L’antimilitarismo, cioè la tendenza a confondere l’istituzione militare con alcuni, molti ma non tutti, dei suoi membri, è funzionale agli interessi dell’imperialismo e dell’oligarchia autoctona in Argentina la quale, dal 1976 a oggi, ha imposto le proprie condizioni in ambito politico, economico, sociale e culturale — dico fino a oggi perché, dopo aver assassinato e fatto sparire, con il pretesto di combattere la guerriglia, le avanguardie politiche, studentesche, culturali e sindacali, impose un progetto di Paese noto come il Proceso che, nel 1983, si trasformò in una “democrazia” svuotata di contenuti, passando dall’uso dei militari a quello di una partitocrazia che — come oggi è più che evidente — è funzionale ai suoi interessi. Ci sarà chi distingue tra i diversi partiti, ovviamente non tutti i politici sono uguali, ma fanno parte di un tutto. Ma questo è tema di altra analisi.

Non bisogna stigmatizzare tutti i militari, bisogna piuttosto modificare i piani di studio delle nuove generazioni — che nel 1976 nemmeno erano nate — affinché siano patrioti e non mercenari al servizio dell’oligarchia, e vengano invece integrate nelle cause patriottiche, nazionali e popolari. Nessun processo rivoluzionario, come quello di cui l’Argentina ha bisogno, può realizzarsi senza la presenza delle armi, preferibilmente nella loro funzione dissuasiva.

La sicurezza nazionale nei paesi egemonici

Sicurezza nazionale è un concetto soggetto a molteplici interpretazioni, che vanno dalla tristemente nota “Dottrina della sicurezza nazionale” fino a una visione integrata e inclusiva, in cui la difesa dei valori culturali, politici ed economici di una nazione sono prioritari. In ogni caso, le forze armate giocano un ruolo determinante, ed è su questo che voglio concentrare il mio commento.

━━━━━━━━━━━━━━━━━━━━

◆ **Quesito 1**:
Nell'estratto sull'antimilitarismo in Argentina, in quale anno il Proceso si trasformò in una “democrazia” svuotata di contenuti?
◆ **Quesito 2**:
Riprendi l'estratto sull'antimilitarismo in Argentina e continualo dopo la sua ultima frase.

◆ **Dati forniti**:
━━━━━━━━━━━━━━━━━━━━

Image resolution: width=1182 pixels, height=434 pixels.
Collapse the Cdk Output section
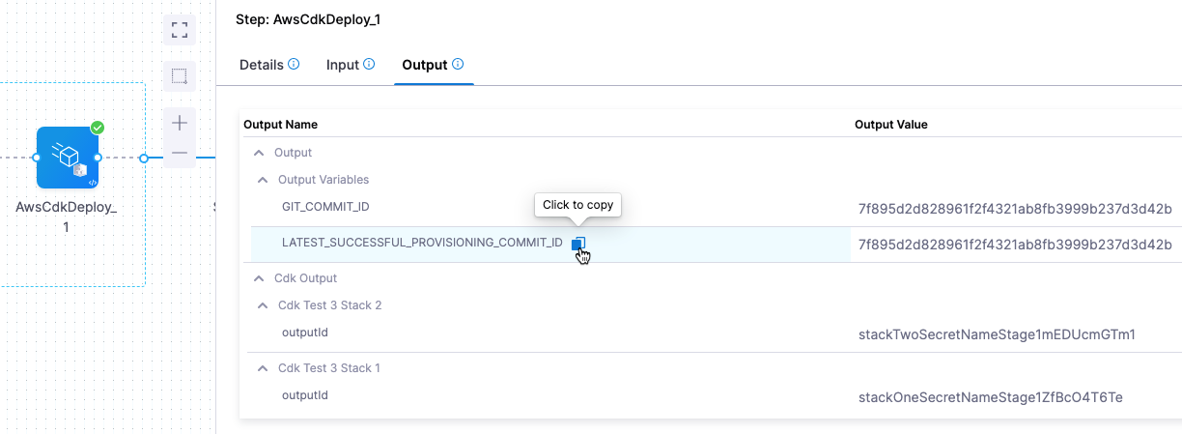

━━━━━━━━━━━━━━━━━━━━

◆ **Risultato 1**:
Nel 1983.

◆ **Risultato 2**:
Esistono innumerevoli esempi di come i paesi egemonici pratichino una politica nazionalista, a difesa dell’interesse nazionale, che invece sconsigliano a noi. Limitiamoci ad alcuni casi:

1.Quando, alla fine degli anni 80, gli arabi minacciarono di impadronirsi della Mercedes-Benz, la Deutsche Bank intervenne in rappresentanza dell’economia tedesca per acquistare le azioni messe in vendita.

2.L’Airbus, costruttore di aerei civili, di proprietà dei governi britannico, francese, tedesco e spagnolo, fu creata per spezzare il monopolio USA e conquistare un terzo del mercato mondiale a metà degli anni 90. Per avere successo, Airbus ha beneficiato di 26 miliardi di $ in investimenti pubblici e di un mercato protetto costituito da compagnie aeree pubbliche.

3.In Germania, il protezionismo è ben radicato ed efficace. Le telecomunicazioni, le banche, le assicurazioni, i servizi elettrici e l’industria chimica agiscono di fatto come cartelli, ed è molto difficile che un’impresa straniera entri in questi mercati senza un socio tedesco.

4.Anche il Giappone fornisce esempi evidenti di nazionalismo. Nulla potrebbe essere più giapponese — e meno globale — di un’impresa giapponese, anche se opera nei cinque continenti. Le decisioni vengono prese da giapponesi, gli azionisti sono giapponesi, l’organizzazione, la ricerca e lo sviluppo sono giapponesi.

5.La Cina, con il suo capitalismo di Stato, è un altro esempio inequivocabile.

In tutte le potenze esistono infinità di ostacoli che confermano la falsità del “libero mercato”; tra essi leggi restrittive, massicci sussidi pubblici e sofisticate e rozze barriere alle importazioni — il solo elencarle potrebbe riempire le pagine di un voluminoso libro. Basti come esempio il caso del tonno messicano?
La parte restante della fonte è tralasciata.